Fulbeck force-feeds the viewer scores of all-too-familiar Asian female/Caucasian male pairings in Hollywood films, and combines them with contemporary excerpts from best-selling novels, magazines, and dating services. Some Questions For 28 Kisses delves into the causes and purposes of these created images and their relation to interracial dating, ethnic fetishes, race and gender wars, and Hapa identity.
“Leads the viewer on a delightfully rip-roaring jaunt through the Asian Pacific American psyche.”
In these seven short video performances directed by Isaac Artenstein, Gómez-Peña confronts Mexican-American culture clashes, stereotypes, and the Fourth World (immigrants). Speaking through a bullhorn or on the airwaves of mock-station Radio Latino FM, he broadcasts a message that will not be silenced.

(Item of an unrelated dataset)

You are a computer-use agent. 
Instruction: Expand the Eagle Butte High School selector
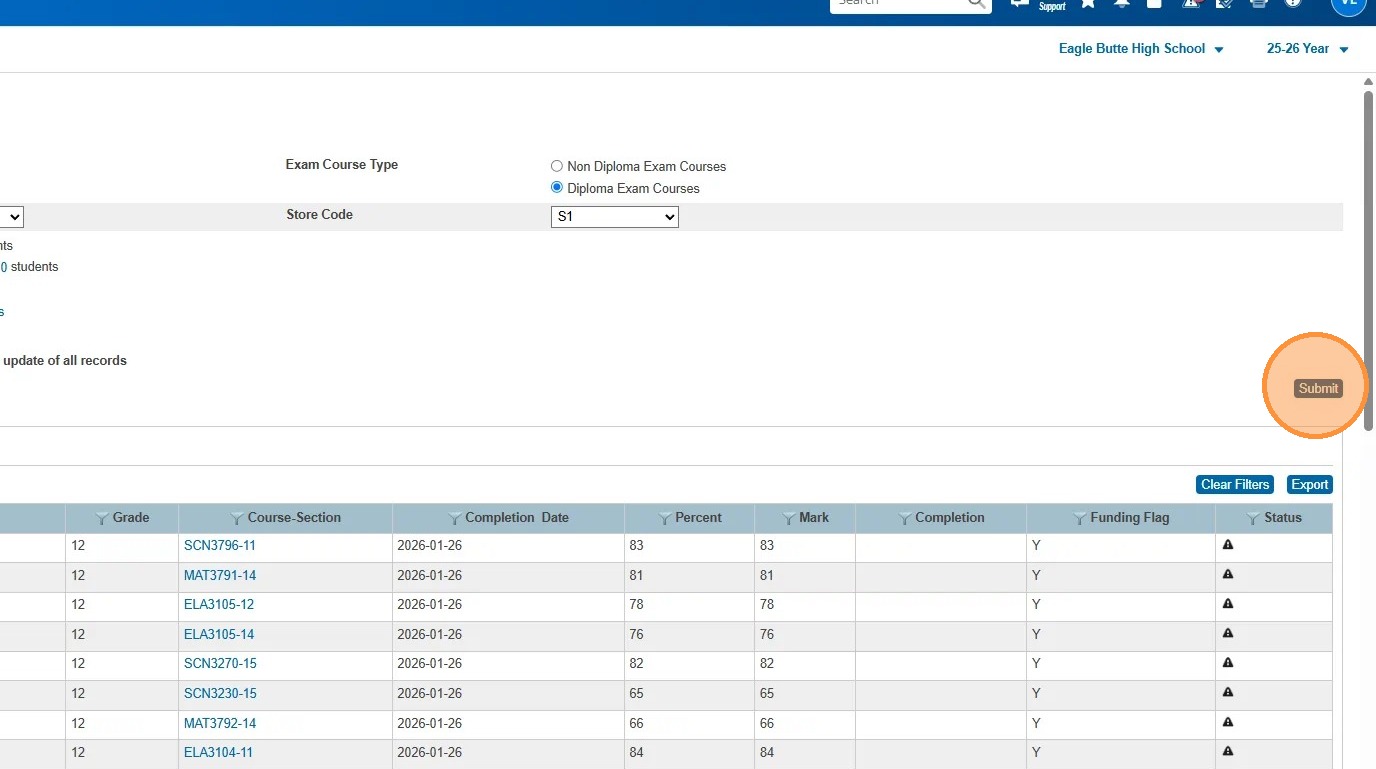click(1140, 49)
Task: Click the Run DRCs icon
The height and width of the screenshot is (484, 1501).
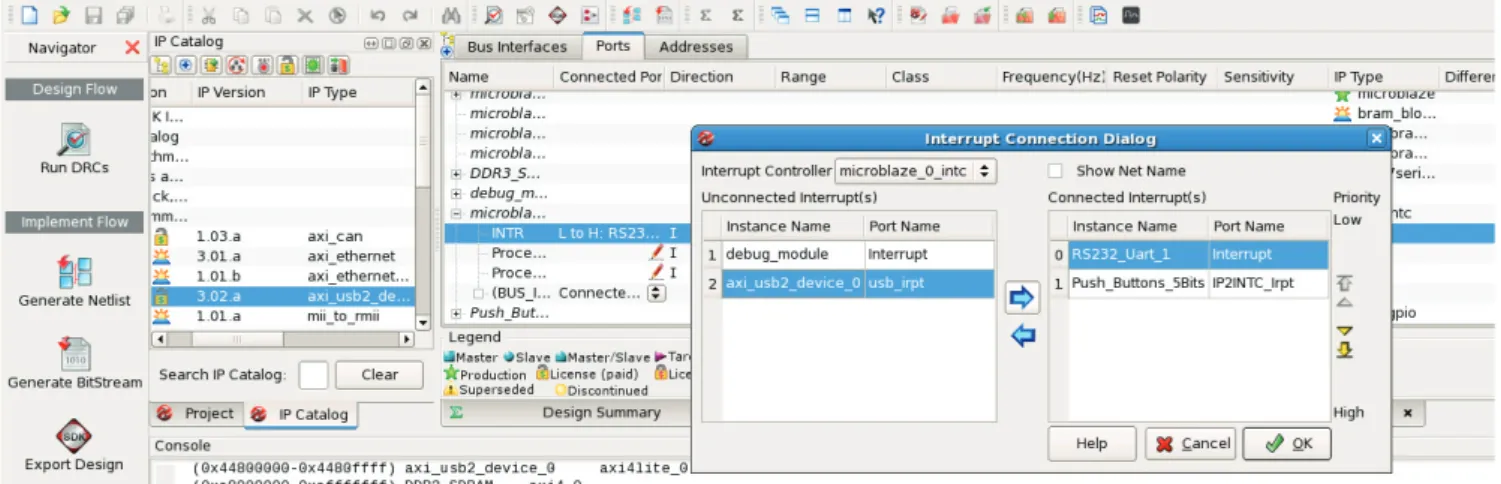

An oblique, albeit powerful documentary that examines the current conditions, politics, and economics of South Lebanon. The tape focuses on the social, intellectual, and popular resistance to the Israeli occupation, as well as conceptions of "the land" and culture, and the imperiled identities of the Lebanese people. Simultaneously, the tape self-consciously engages in a critique of the documentary genre and its traditions.
This Is Not Beirut is a personal project that examines the use and production of images and representations of Lebanon and Beirut, both in the West and in Lebanon itself. It also records Salloum’s interactions and experiences while working in Lebanon, focusing on this representational process by a Westernized, foreign-born Lebanese mediator with cultural connections to and baggage from both the West and Lebanon.
Originally trained as a musical composer, receiving her MFA and Ph.D. from the University of Illinois, Champaign-Urbana, Trinh T. Minh-ha (b. 1952) is a world-renowned documentary feminist filmmaker and expert on avant-garde and third world post-colonial film theory. In 1970, Minh-ha came to the United States from Vietnam at the age of seventeen. Since then she has been involved in film, musical composition, social theory, and critical writing.
This film uses historical movie materials ('Son of Tarzan' films from 1920 and 1950) together with materials from a vast number of sources to produce a densely lyrical, tersely compacted meditation on brutality, martyrdom, Colonialism, and loss. The soundtrack - as involved and compelling as the visuals - is equally eclectic in derivation and serves to underscore both the intellectual and emotional charge of the film.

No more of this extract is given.